Myla Campbell nodded, bemused, but slightly amused as well. “Shouldn’t it be something like, tih-hiss.”
“Oh now that’s just silly.”
Myla Campbell would have been safer had she stayed by my side, but in the interest of privacy – both hers and mine – and maintaining some semblance of normalcy in the face of potential danger, Mrs. Campbell returned to her estate, a two story manor hidden from the peons of Point Insertion by trees. Lots and lots of trees. She was confident she’d be safe there, even though she hadn’t a clue who was trying to kill her.
The night before she hadn’t been so confident, running through the woods from a knife-wielding man in black. She hadn’t been so sure of her safety sleeping in her car, her driver missing, the mud drying on her clothes. But somewhere between what she would come to call the second-worst night of her life and that morning she regained enough composure to return home and let me get started. I didn’t know where this would-be killer had come from. Was he a danger from without, or within?
Still, there were more people outside her manor than in it, and the ones inside, she insisted, were more trustworthy than anyone else, so I let her return home in her over-sized black Mercedes driven
by the other driver.
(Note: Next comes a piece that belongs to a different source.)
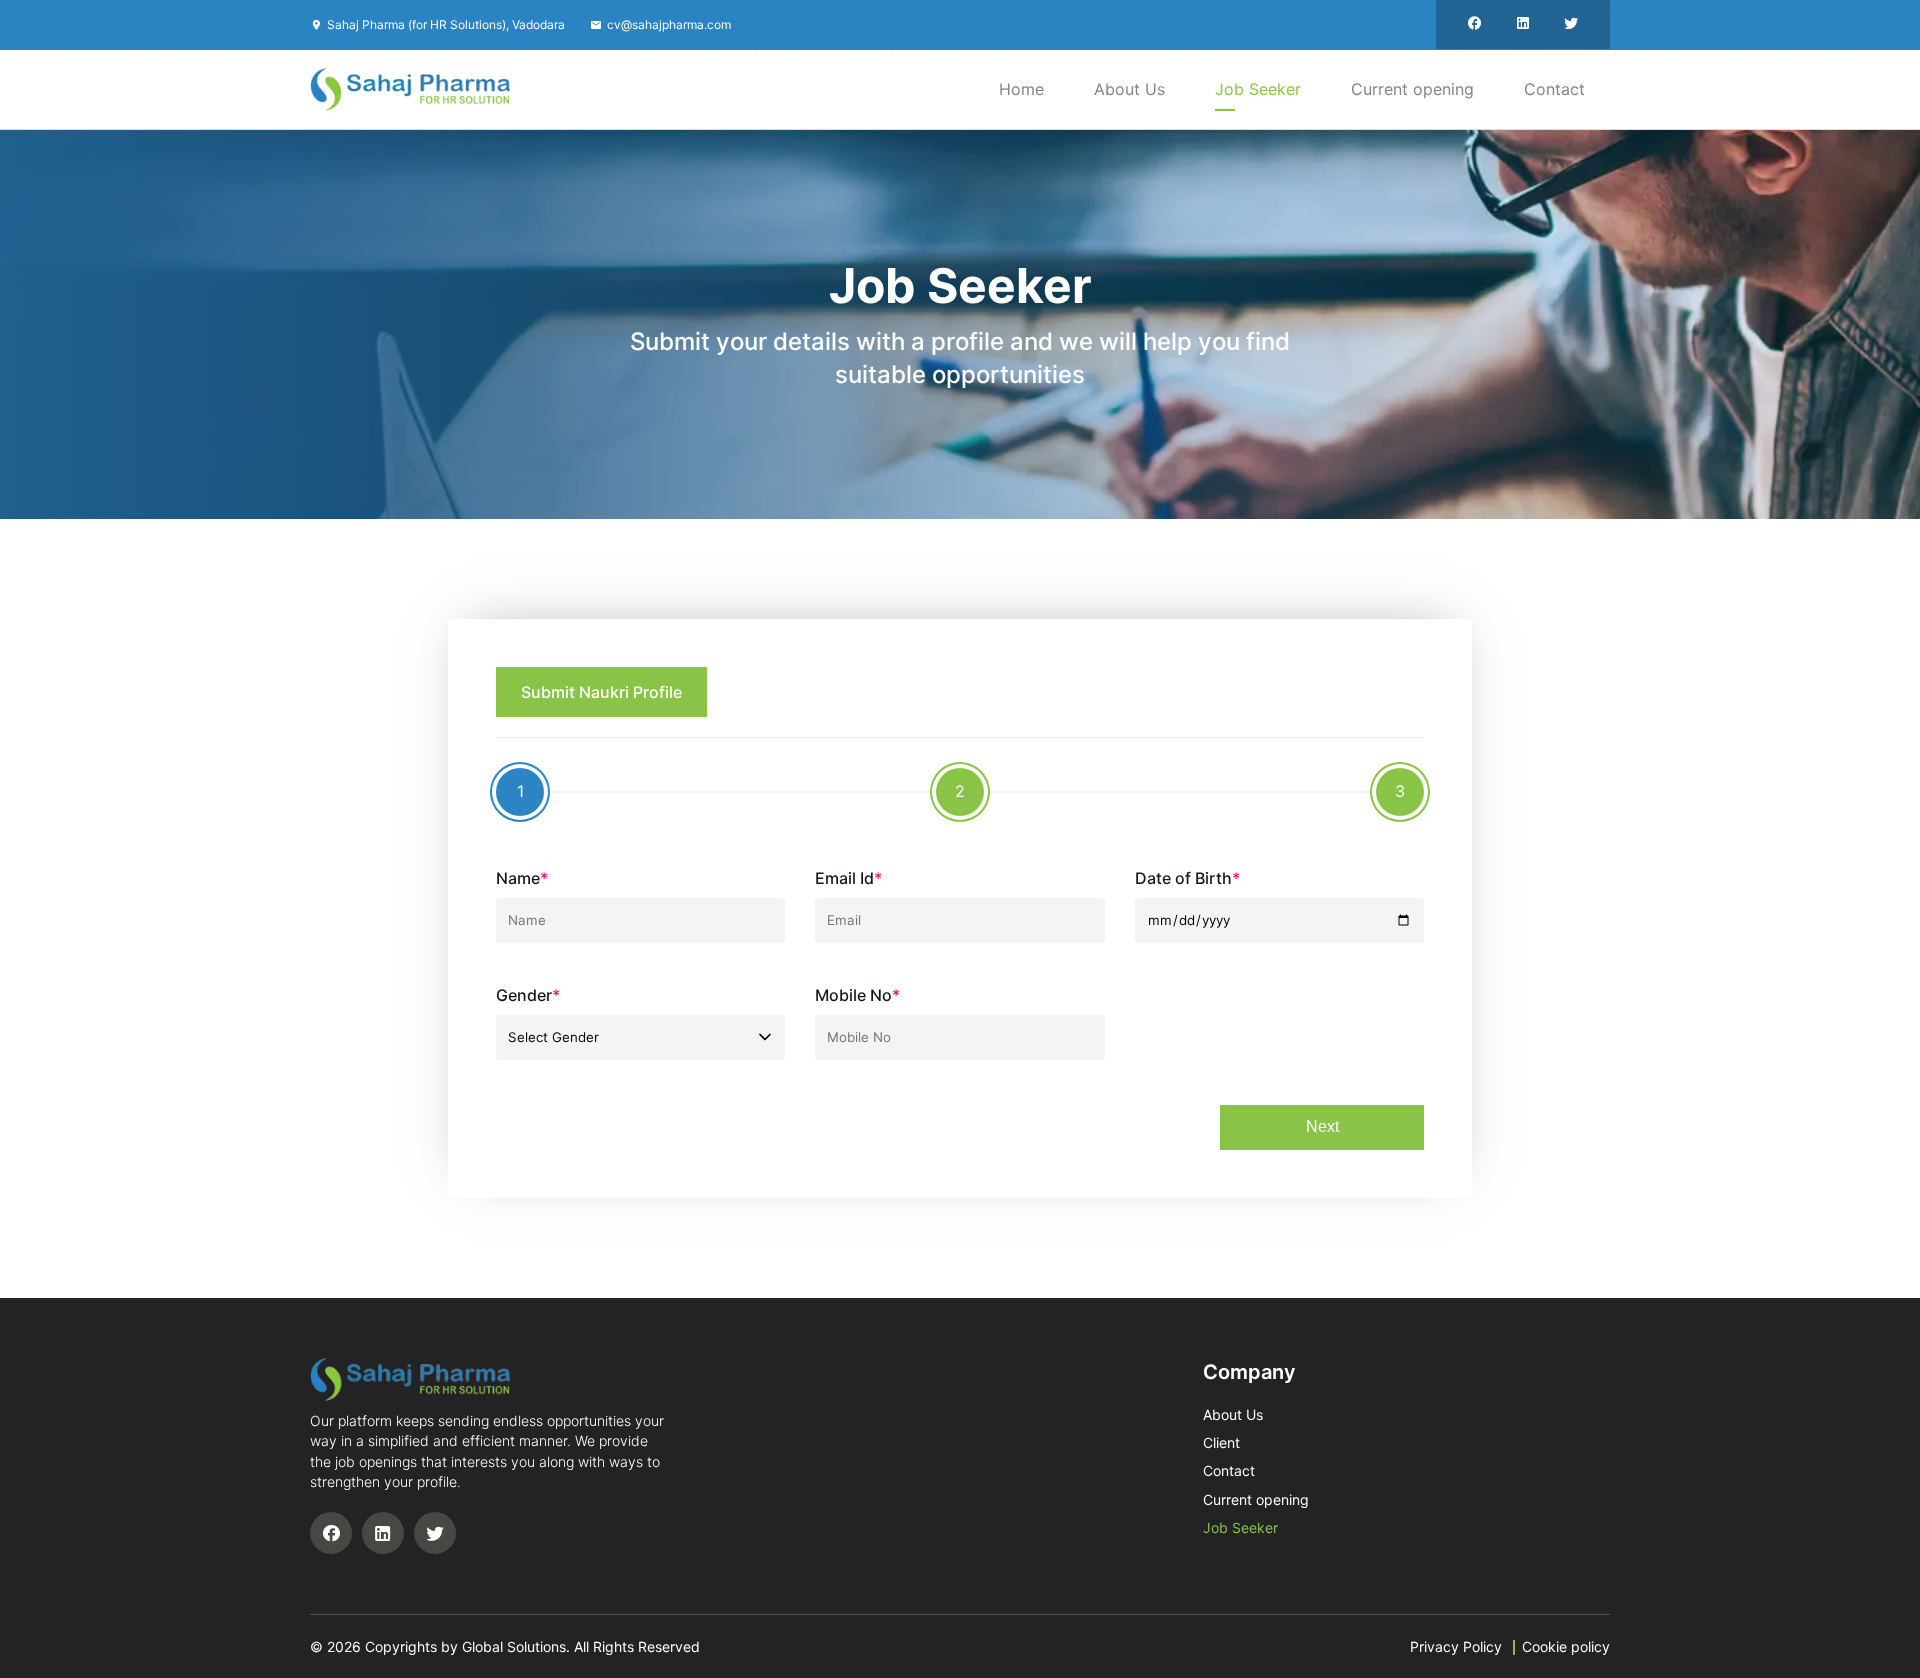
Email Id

The trustworthy one, evidently. The lucky one, perhaps?
I was leaning back in my desk chair, staring at the ceiling when Jenna stepped in my office. “Am I allowed to know what’s going on?” she asked.
I wasn’t looking at her, but I pointed at her still. “Jenna, you cannot tell anyone what this case is about.”
“Not a soul,” Jenna replied.
I turned from the ceiling to her as she sat in my chair. I leaned on my elbows against the desk. “I’m serious about this one, Jenna, lives hang in the balance.”
“Mine, or Mrs. Campbell’s?”
“If this is as bad I think it might be…” I didn’t need to continue. Jenna’s eyes were wide with youthful disbelief. “I haven’t handled a case like this in a while. But one thing I’ve learned is when a grown woman tells you someone is trying to kill her, you take her seriously.”
“That explains the mud on her skirt.”
“It was some guy in black clothes, chased her through the woods last night. She didn’t know who he was.” Should I have let her go home? Would a professional private eye, one who actually knew what he was doing, have let her leave? These were questions I couldn’t answer then and still can’t answer now. Why should an assassin make a good gumshoe? I tried to keep my betraying poker face from telling Jenna over there how kcuffing terrified I was for her. The little line between her eyebrows told me I was failing. “I’ll start with the driver. Myla said the guy disappeared shortly before the man in black showed up, still hasn’t found him yet.”
“You’re not gonna sleep until this is done, right?”
I sighed. “Probably not. Maybe I’m doing it to myself, maybe not. All I know is, I shouldn’t get my hopes up.”